LONDON (Thomson Reuters Foundation) - More than a million Syrian refugees in Turkey may go without food, medicine and shelter unless there is an increase in international funding, the U.N. refugee agency said on Wednesday.
Turkey was already struggling to cope with the refugees before the attack on the border town of Kobani began, and the inflow has now far exceeded the international support Turkey has received, a UNHCR (UN High Commissioner for Refugees) spokeswoman said.
More than 180,000 residents of Kobani, a Syrian Kurdish town, have fled to Turkey as fighters of the militant Sunni group Islamic State closed in over the past three weeks.
Carol Batchelor, the UNHCR representative in Turkey, said there was a global responsibility to look after the refugees.
“The basic needs of the Syrian refugees vastly outweigh the support and funding from the international community,” Batchelor told Thomson Reuters Foundation.
The majority of the 1.5 million Syrian refugees in Turkey live outside refugee camps, and Batchelor said this was one of the biggest challenges facing the country.
“While there are 22 refugee camps hosting 220,000 people across Turkey, this means more than a million Syrians are in temporary shelters like mosques, schools and parks,” Batchelor said in a telephone interview from Ankara.
“These are the people who need urgent help, but the longer the conflict goes on, the worse their situation will become.”
Turkey received only 37 percent of the funding it requested as part of the 2014 Syria Regional Refugee Response Plan (RRP6), Batchelor said.
RRP6, coordinated by the United Nations, brought together more than 155 donors to help Syrian refugees and the local communities hosting them in Turkey, Egypt, Jordan, Lebanon and Iraq.

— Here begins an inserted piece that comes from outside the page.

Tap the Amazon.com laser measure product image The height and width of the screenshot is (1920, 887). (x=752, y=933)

Batchelor said that while $3.5 billion had been spent on the Syria crisis in the last 3-1/2 years, less than $300 million of international funding had been allocated to Turkey.
Extra funding is needed not only for food, medicine and shelter, but also to provide basic education to child refugees, who account for more than half the Syrian refugees in Turkey, Batchelor said.

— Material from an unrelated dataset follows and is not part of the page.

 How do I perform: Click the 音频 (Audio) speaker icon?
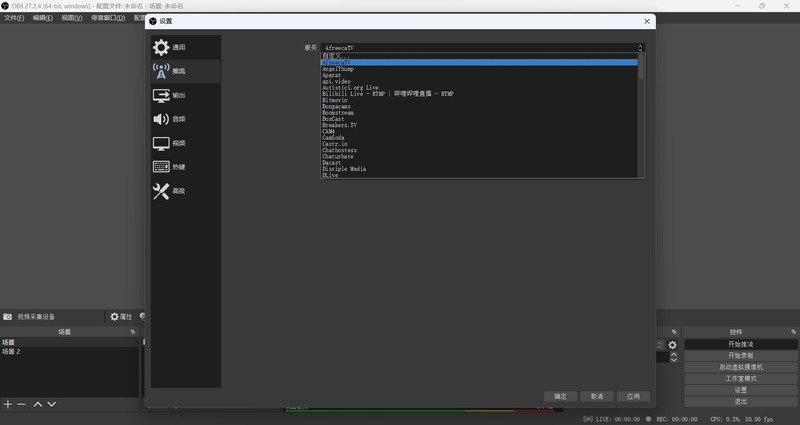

The UNHCR has been working closely with the Turkish authorities to help the refugees get shelter, hospital care and translation services, but Batchelor said the burden of looking after Syrian refugees should not fall on Turkey alone.
“Turkish people have been very welcoming and supportive, and international solidarity must be equally forthcoming to ensure this unprecedented number of refugees is looked after.”
The UNHCR protects and supports refugees at the request of a government or the United Nations itself and assists in their voluntary repatriation, local integration or resettlement to a third country.